We’ll stop obsessing over who wrote every word, and start asking the only question that matters: “Is it good?”

Because your readers don’t care if you had help. They care if it wrecks them emotionally, in a good way.

You had the idea. You shaped the story. You wrote the draft. AI was just your assistant—not your ghostwriter. So yeah, you’re the author. You just exchanged the suffering part for a different kind of effort, one that actually drives efficiency and brings you results (and dare I say JOY?). It's like reading a book with your reading glasses vs. without them. When you use AI in the complex creative process, everything becomes clear...much faster. 
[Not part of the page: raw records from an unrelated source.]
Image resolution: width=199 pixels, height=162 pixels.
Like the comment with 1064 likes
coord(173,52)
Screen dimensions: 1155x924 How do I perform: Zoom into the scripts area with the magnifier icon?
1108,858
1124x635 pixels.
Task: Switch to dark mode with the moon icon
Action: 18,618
Writers Who Wait Will Regret It

Let me say this as clearly as possible: If you’re waiting to “see where this AI thing goes,” you’ve already missed the exit ramp. You’re one algorithm update away from becoming the literary version of your uncle who still prints MapQuest directions.
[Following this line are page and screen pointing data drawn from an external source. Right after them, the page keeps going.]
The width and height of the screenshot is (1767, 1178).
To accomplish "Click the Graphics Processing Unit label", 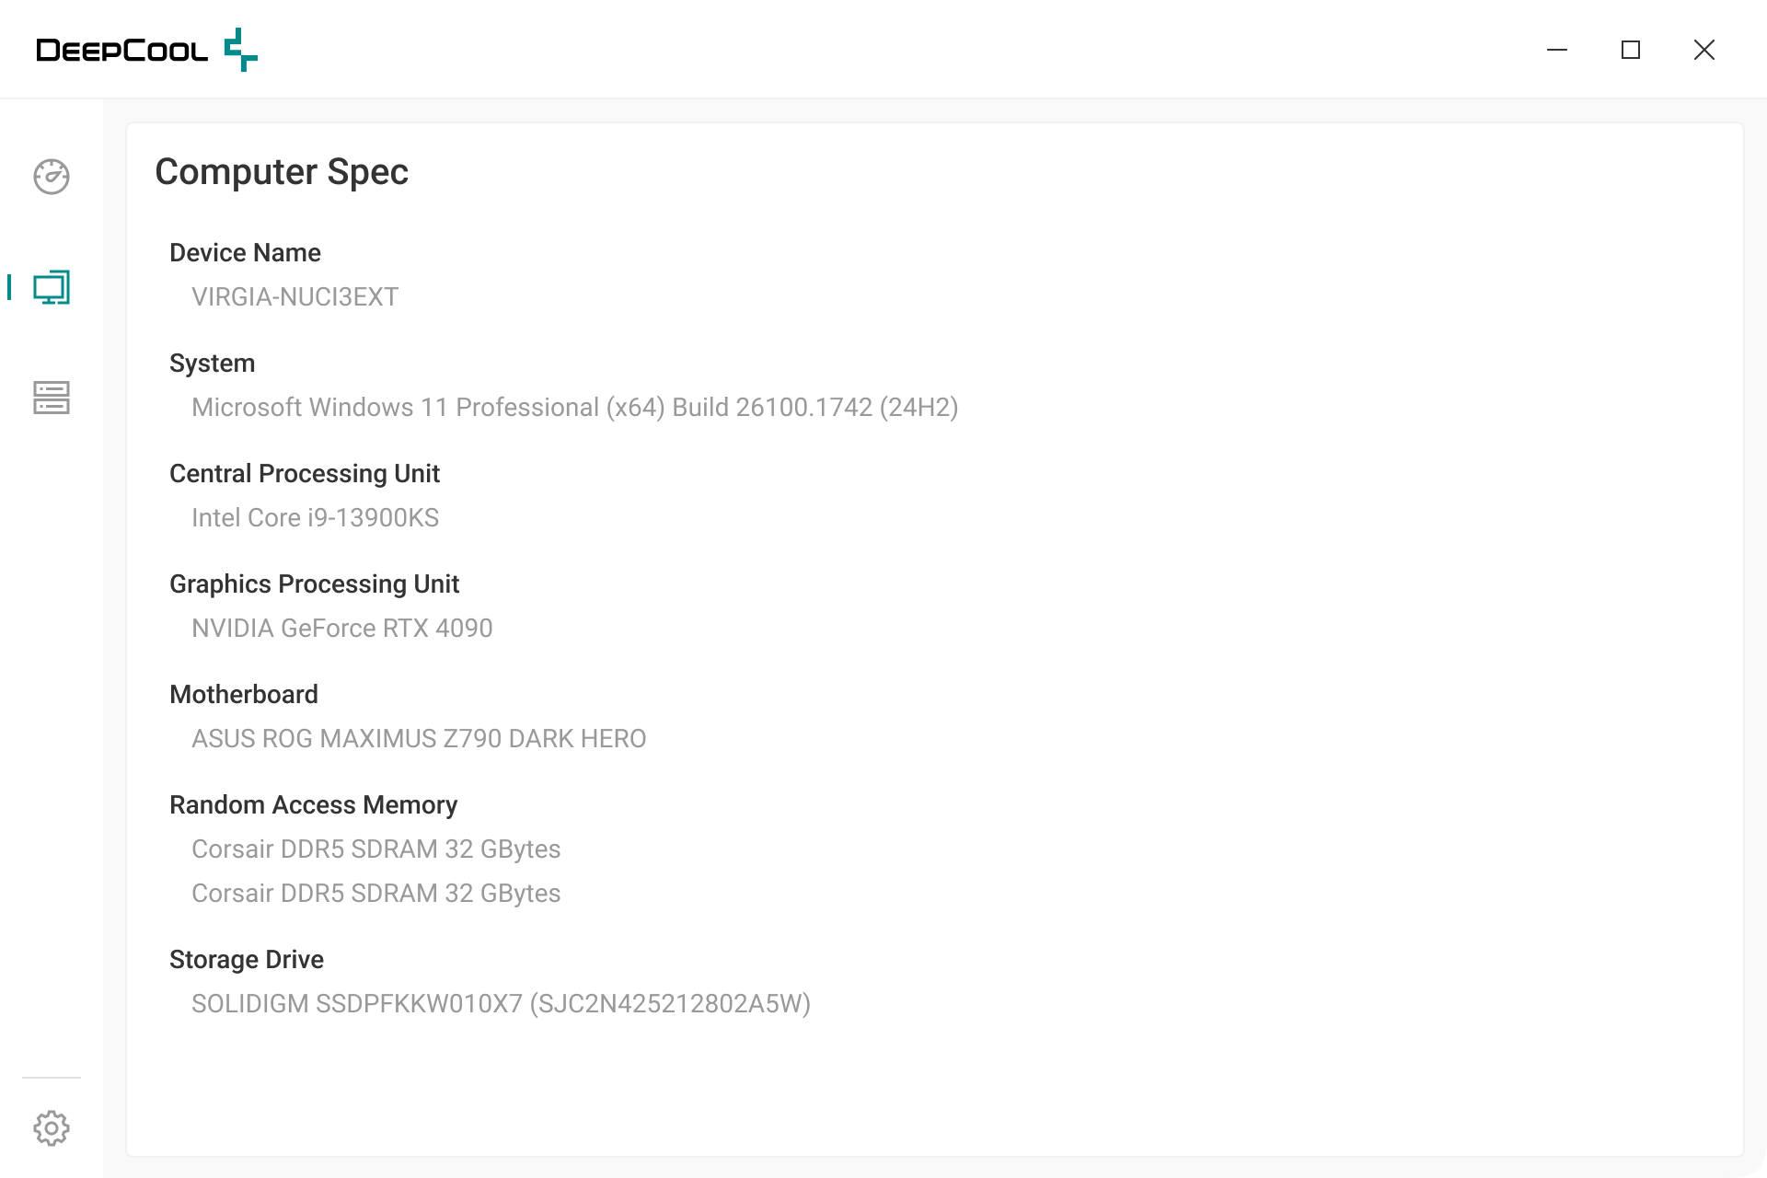I will tap(314, 584).
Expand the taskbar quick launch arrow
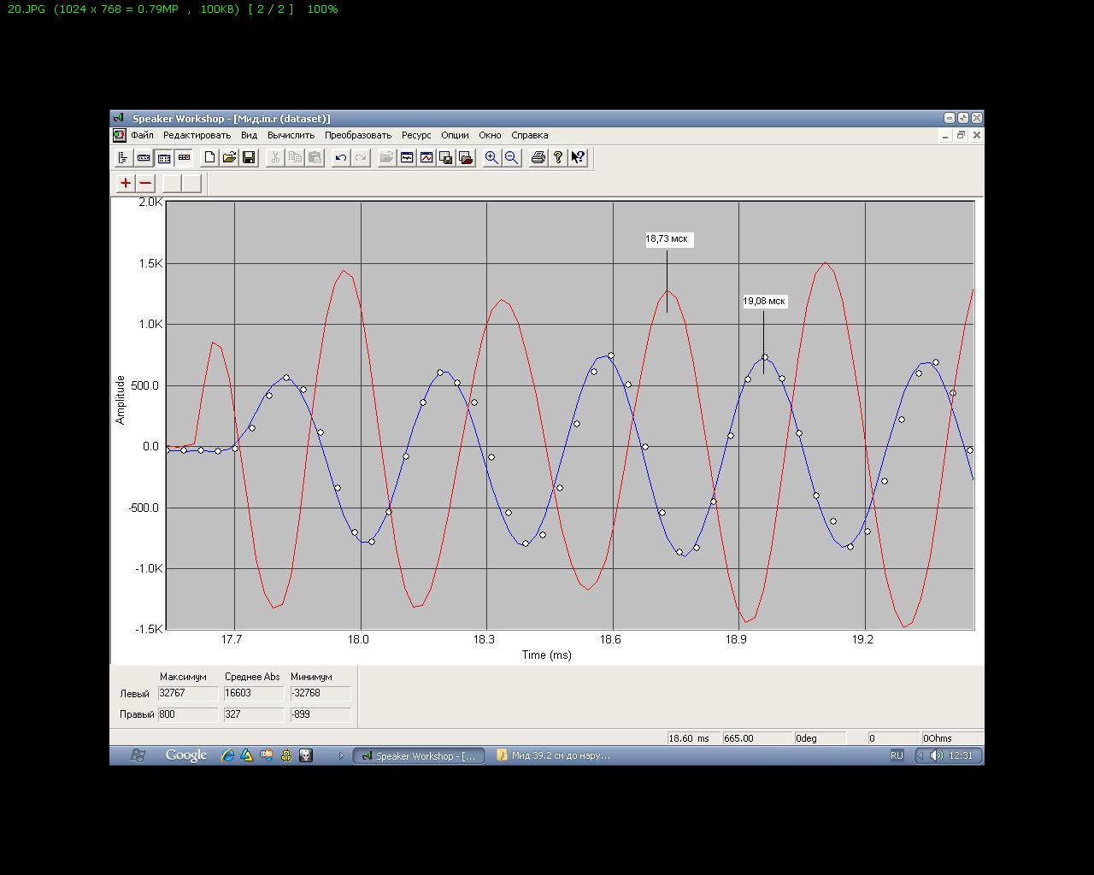1094x875 pixels. (341, 755)
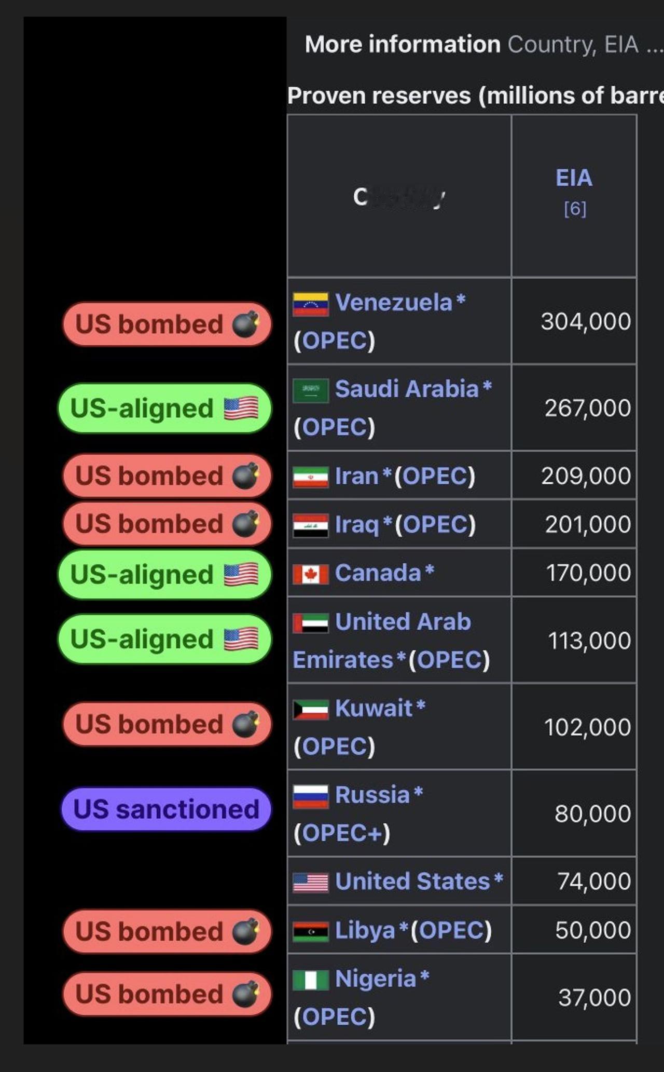The width and height of the screenshot is (664, 1072).
Task: Expand the More information section
Action: coord(402,45)
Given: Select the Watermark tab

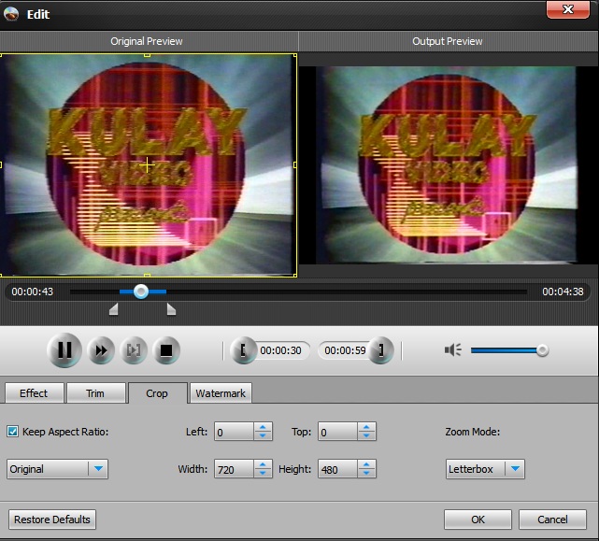Looking at the screenshot, I should [x=221, y=393].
The writers who are scared to experiment with AI today? They’ll be the ones muttering five years from now that “books just aren’t what they used to be,” while the rest of us are crafting brilliant, genre-bending masterpieces that never would’ve existed without our creative sidekick: machine intelligence.

Now imagine them trying to publish a novel in a world where readers expect content that’s smarter, faster, and emotionally electric.

So Where’s This All Going?

Put on your neural-lace baseball cap, because here comes the forecast:

  • In five years, most professional authors will use AI tools. Not as a crutch—but as a creative amplifier.
  • Copyright law will evolve to reflect collaboration, not exclusion.
  • No one will care how much you used AI in your creative process (nor will they be able to tell). They’ll care how much the story mattered and touched them. 
  • The writers who adapt early will lead the next wave of publishing. The rest will be chasing trends they no longer understand.

And as for the authors who refuse to adapt? They’ll be the ones still asking if ChatGPT can do italics and help them with spell check while the rest of us are publishing trilogies.

Final Word from the Loud, Sassy, and Unapologetically Correct Side of History

Use the tools. Write a good book. Share your stories. Make the money. Because in the end? We’ll all be dead anyway.

And your tombstone sure as hell won’t say: “She never used ChatGPT to help write her novel.”